13.10.2014. "Sehr oft erlebe ich Anbetungszeiten, in denen die Band zwar großartige Musik zum Besten gibt und der Lobpreisleiter sich völlig in der Anbetung verliert, aber wenn ich mich umsehe, dann sehe ich viele Leute, die kaum selbst einen Ton von dem herausbringen, was vorne gesungen wird."

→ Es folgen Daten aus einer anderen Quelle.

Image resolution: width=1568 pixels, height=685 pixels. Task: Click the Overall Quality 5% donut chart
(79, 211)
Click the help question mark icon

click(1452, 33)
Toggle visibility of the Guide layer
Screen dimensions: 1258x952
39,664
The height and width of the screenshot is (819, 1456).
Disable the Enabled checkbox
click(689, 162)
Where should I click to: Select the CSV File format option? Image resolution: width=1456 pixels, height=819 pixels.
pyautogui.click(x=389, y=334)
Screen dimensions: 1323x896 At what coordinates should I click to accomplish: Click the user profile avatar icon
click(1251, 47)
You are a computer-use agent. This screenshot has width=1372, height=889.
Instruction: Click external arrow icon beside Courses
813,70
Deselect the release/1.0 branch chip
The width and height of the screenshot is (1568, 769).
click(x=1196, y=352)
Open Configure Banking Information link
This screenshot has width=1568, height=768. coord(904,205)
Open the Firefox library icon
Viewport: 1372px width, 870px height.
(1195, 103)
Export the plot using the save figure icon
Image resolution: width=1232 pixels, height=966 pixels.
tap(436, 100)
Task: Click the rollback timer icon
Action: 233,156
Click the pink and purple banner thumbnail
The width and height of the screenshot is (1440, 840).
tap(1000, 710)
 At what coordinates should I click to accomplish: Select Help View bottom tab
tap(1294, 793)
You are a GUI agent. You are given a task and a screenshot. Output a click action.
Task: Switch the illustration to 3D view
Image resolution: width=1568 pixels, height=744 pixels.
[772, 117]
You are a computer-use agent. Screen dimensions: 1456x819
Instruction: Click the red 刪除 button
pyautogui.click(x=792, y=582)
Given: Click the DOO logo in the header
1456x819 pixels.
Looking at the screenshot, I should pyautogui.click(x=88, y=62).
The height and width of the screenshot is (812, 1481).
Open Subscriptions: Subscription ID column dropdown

Graham Kendrick, Veteran und Gründervater der weltweiten Contemporary-Worship-Bewegung, geht in diesem kurzen Video der Frage nach, warum Anbetung in unserer Zeit immer weniger durch gemeinsamen Gesang und immer mehr von Bünnenperformance geprägt ist. Dabei nimmt er sowohl die Veränderungen in unserer Gesellschaft in den Blick, in der "gemeinsames Singen" immer mehr zu einer kulturell fremden Erscheinung wird, aber auch die Frage nach der "Singbarkeit" unserer Lieder, und schließlich die Frage nach der Wirkung von Bühnen,  Leinwänden und Bands auf die Haltung der Anbeter. Ein etwas unbequemer, aber sehr sehenswerter Zwischenruf eines großes Lobpreisleiters.